- Goal -
Starting with the line that contains "At what coordinates" and going on through the last of the lines below, lay out each line as a row of a Markdown table with the columns "Row" and "Line", numbering the rows and skipping any blank lines. Leave the pictures out.

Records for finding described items
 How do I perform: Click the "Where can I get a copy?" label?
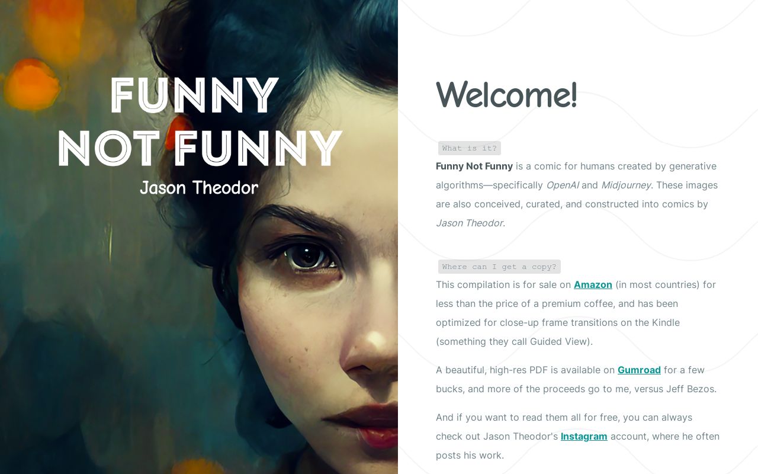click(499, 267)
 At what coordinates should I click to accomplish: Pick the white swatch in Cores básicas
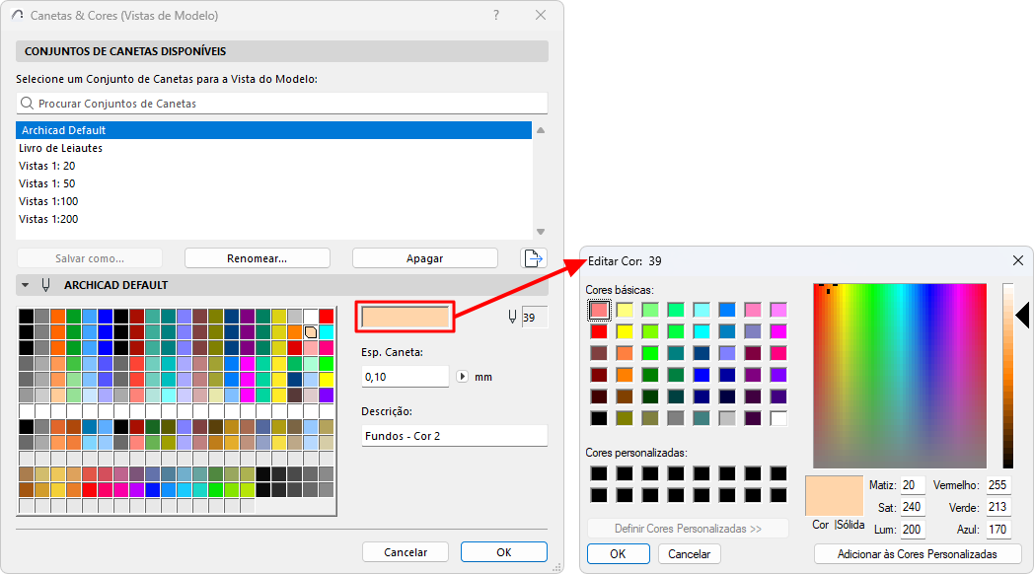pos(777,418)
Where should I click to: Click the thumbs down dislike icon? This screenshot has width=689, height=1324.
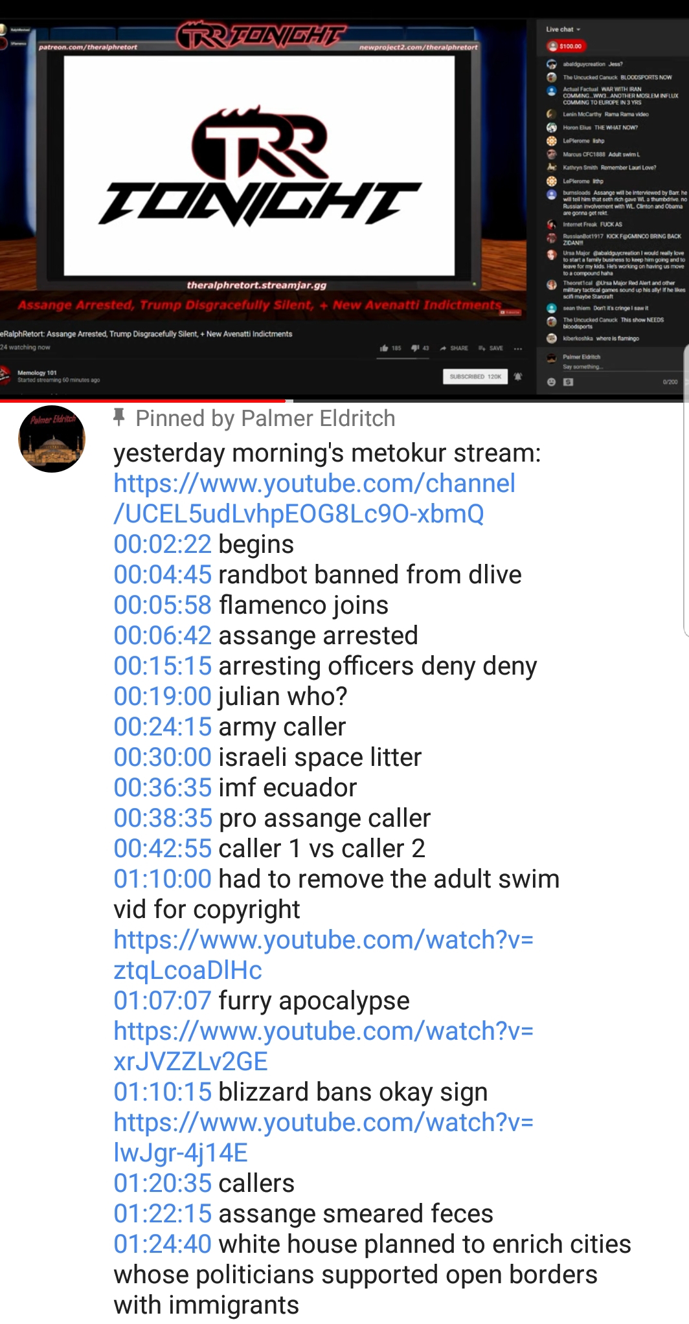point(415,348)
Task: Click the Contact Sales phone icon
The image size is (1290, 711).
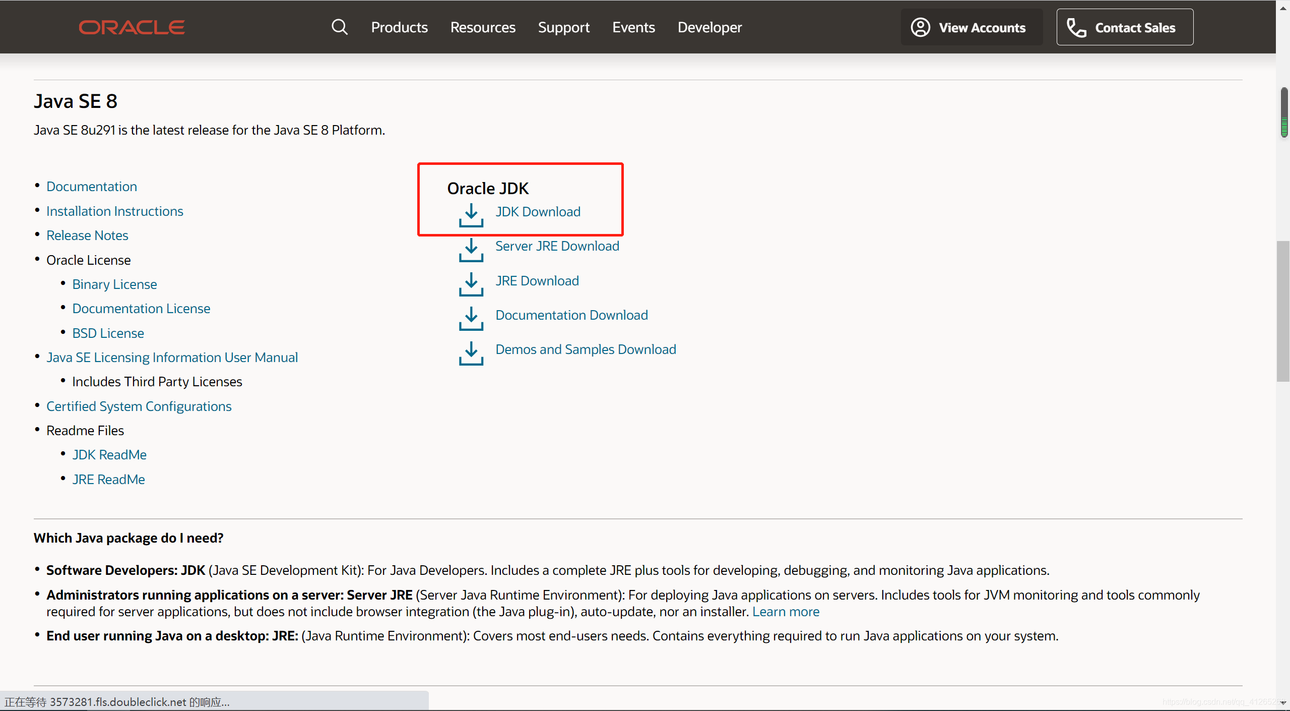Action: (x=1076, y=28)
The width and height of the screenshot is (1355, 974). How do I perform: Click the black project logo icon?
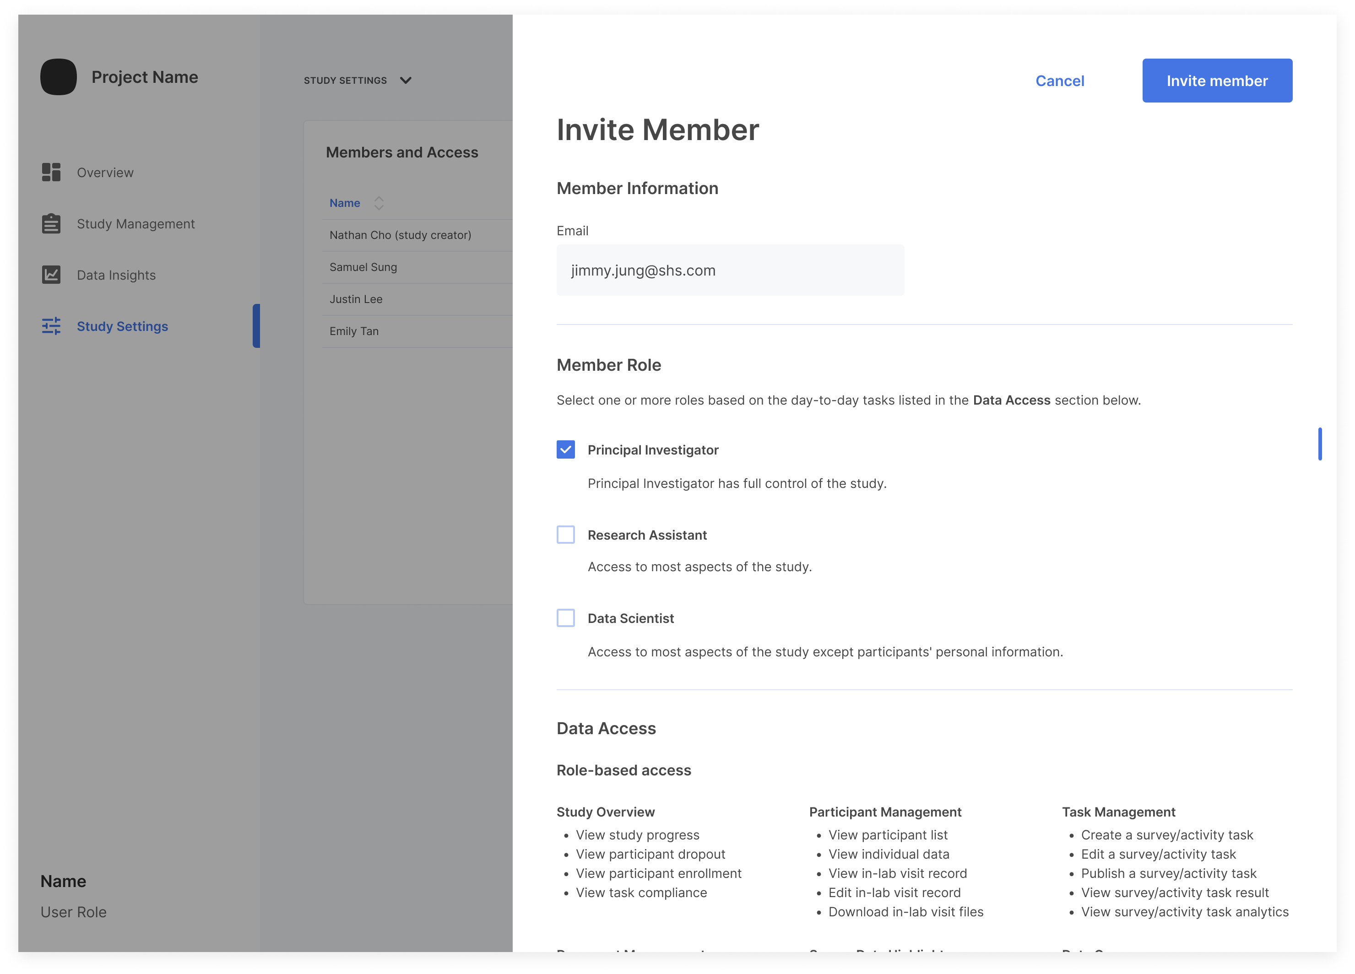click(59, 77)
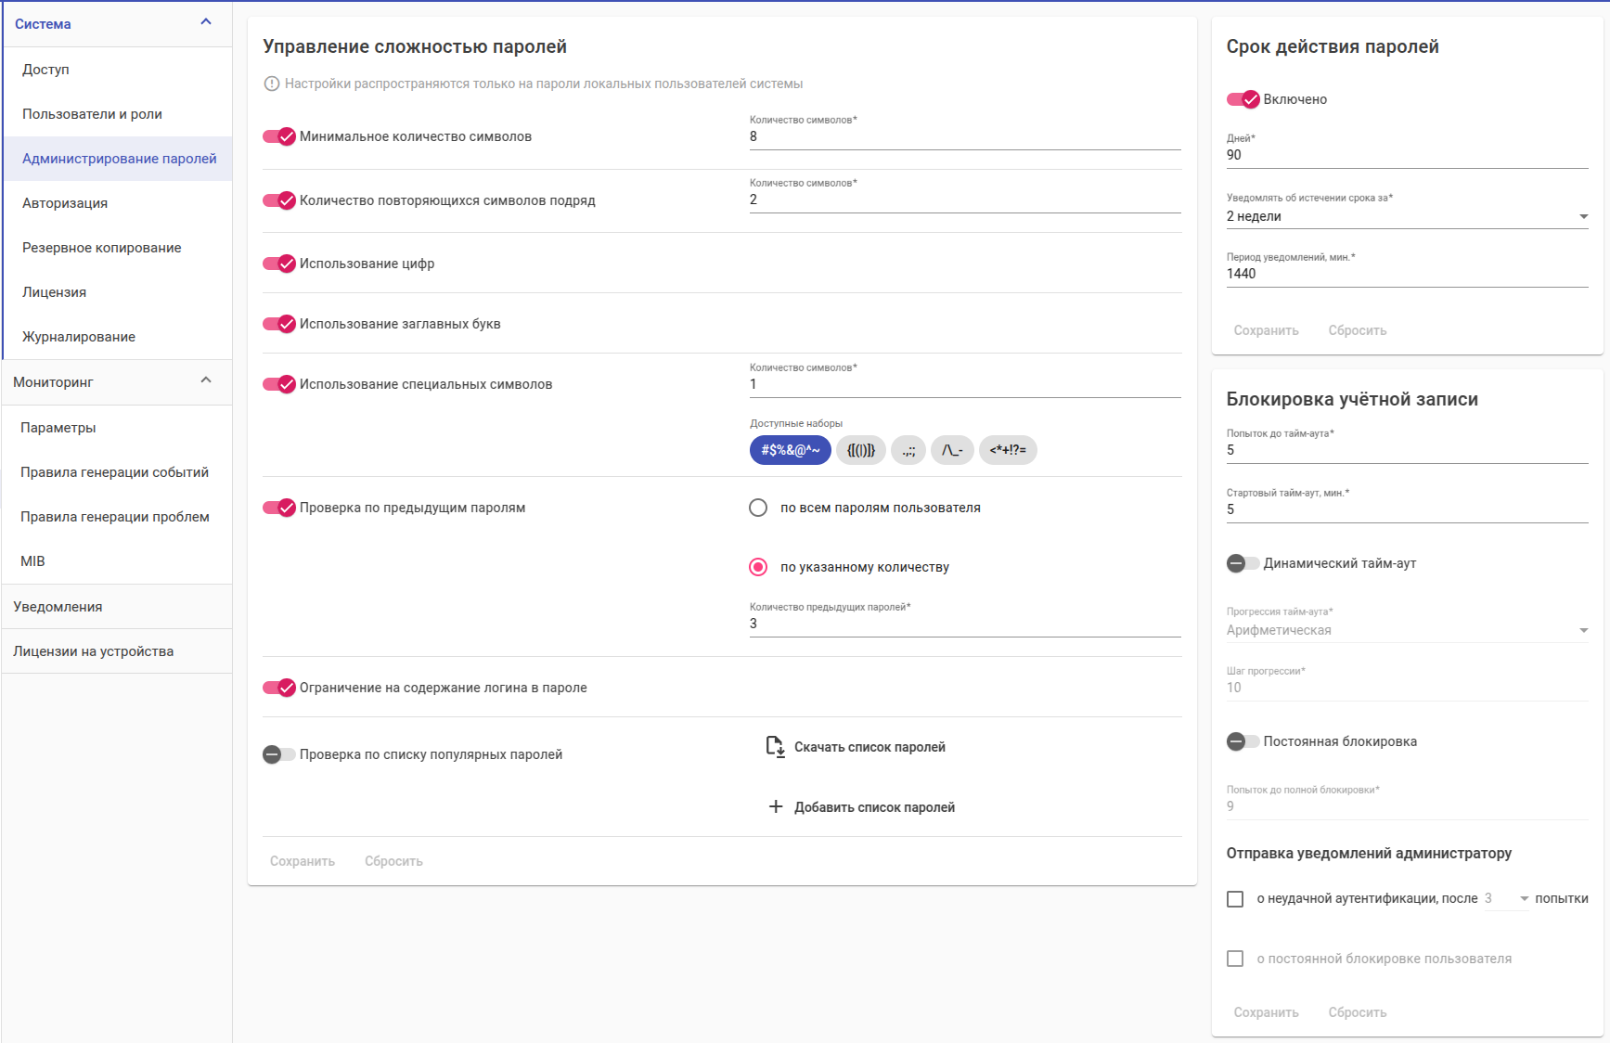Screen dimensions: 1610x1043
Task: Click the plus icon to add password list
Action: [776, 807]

- Reply -
| Row | Line |
|---|---|
| 1 |  At what coordinates should I click to accomplish: Pick the white swatch in Cores básicas |
| 2 | pos(777,418) |
| 3 | Where should I click to: Click the thumbs down dislike icon? This screenshot has width=689, height=1324. |
| 4 | point(415,348) |
| 5 | Task: Click the Contact Sales phone icon |
| 6 | The image size is (1290, 711). |
| 7 | Action: (x=1076, y=28) |
| 8 | The width and height of the screenshot is (1355, 974). How do I perform: Click the black project logo icon? |
| 9 | click(59, 77) |
| 10 | Screen dimensions: 1610x1043 |
| 11 | Task: Click the plus icon to add password list |
| 12 | Action: [776, 807] |